UK marketing authorisation follows the European Commission’s (EC) centralized marketing authorisation received in April 2022, and was conducted as part of the EC Decision Reliance Procedure (ECDRP). VBI expects to make PreHevbri available in the UK in early 2023.
“We are pleased to announce this latest regulatory approval of PreHevbri, our third in the span of six months, and another significant milestone in our efforts to broaden access to our differentiated 3-antigen vaccine,” said Jeff Baxter, VBI’s President and CEO. “Based upon the safety and immunogenicity profiles observed in the PROTECT and CONSTANT pivotal Phase 3 studies, data from which built the foundation of our FDA, EMA, and now UK MHRA approvals, we continue to believe PreHevbri will be a meaningful new intervention in the fight against hepatitis B.”
About Hepatitis B
Hepatitis B is one of the world’s most significant infectious disease threats with more than 290 million people infected globally. HBV infection is the leading cause of liver disease and, with current treatments, it is very difficult to cure, with many patients going on to develop liver cancers. An estimated 900,000 people die each year from complications of chronic HBV such as liver decompensation, cirrhosis, and hepatocellular carcinoma.
About PreHevbri
VBI’s hepatitis B vaccine is the only 3-antigen hepatitis B vaccine, comprised of the three hepatitis B surface antigens of the hepatitis B virus – S, pre-S1, and pre-S2. It is approved for use in the European Union/European Economic Area, the United Kingdom, the United States, and Israel. The brand names for this vaccine are: PreHevbri™ (EU/EEA/UK), PreHevbrio™ (US), and Sci-B-Vac® (Israel).
Full European Summary of Product Characteristics for PreHevbri are available from the EMA website at www.ema.europa.eu and from the UK MHRA’s website at products.mhra.gov.uk.
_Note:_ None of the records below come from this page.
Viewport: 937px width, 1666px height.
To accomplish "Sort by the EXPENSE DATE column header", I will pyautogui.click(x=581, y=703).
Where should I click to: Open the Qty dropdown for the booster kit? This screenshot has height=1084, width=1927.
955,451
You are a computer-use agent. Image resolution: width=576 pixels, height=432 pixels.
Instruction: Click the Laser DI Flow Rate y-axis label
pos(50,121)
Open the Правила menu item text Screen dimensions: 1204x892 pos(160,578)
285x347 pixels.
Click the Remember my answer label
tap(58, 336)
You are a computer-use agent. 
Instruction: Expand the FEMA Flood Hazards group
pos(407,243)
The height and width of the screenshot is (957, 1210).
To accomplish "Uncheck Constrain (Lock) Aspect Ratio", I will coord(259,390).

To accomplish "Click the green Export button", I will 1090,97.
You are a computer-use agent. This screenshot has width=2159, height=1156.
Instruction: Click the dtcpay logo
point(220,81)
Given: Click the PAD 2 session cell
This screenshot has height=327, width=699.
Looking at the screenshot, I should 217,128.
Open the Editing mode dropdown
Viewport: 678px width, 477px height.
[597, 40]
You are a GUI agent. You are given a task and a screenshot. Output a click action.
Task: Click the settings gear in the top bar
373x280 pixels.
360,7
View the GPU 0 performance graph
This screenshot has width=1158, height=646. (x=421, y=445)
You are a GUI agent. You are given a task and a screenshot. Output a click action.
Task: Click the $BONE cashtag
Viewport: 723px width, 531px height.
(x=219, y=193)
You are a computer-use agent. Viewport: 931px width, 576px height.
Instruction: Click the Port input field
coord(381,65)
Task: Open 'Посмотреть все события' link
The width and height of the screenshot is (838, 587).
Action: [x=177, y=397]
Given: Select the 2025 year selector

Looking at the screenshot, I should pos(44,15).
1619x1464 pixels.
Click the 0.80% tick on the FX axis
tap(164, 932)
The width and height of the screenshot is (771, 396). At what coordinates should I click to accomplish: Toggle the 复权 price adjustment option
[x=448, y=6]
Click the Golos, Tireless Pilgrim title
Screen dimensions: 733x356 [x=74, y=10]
Please visit www.PreHevbrio.com for U.S. Important Safety Information for PreHevbrio™ [Hepatitis B Vaccine (Recombinant)], or please see U.S. Full Prescribing Information.
About VBI Vaccines Inc.
VBI Vaccines Inc. (“VBI”) is a biopharmaceutical company driven by immunology in the pursuit of powerful prevention and treatment of disease. Through its innovative approach to virus-like particles (“VLPs”), including a proprietary enveloped VLP (“eVLP”) platform technology, VBI develops vaccine candidates that mimic the natural presentation of viruses, designed to elicit the innate power of the human immune system. VBI is committed to targeting and overcoming significant infectious diseases, including hepatitis B, coronaviruses, and cytomegalovirus (CMV), as well as aggressive cancers including glioblastoma (GBM). VBI is headquartered in Cambridge, Massachusetts, with research operations in Ottawa, Canada, and a research and manufacturing site in Rehovot, Israel.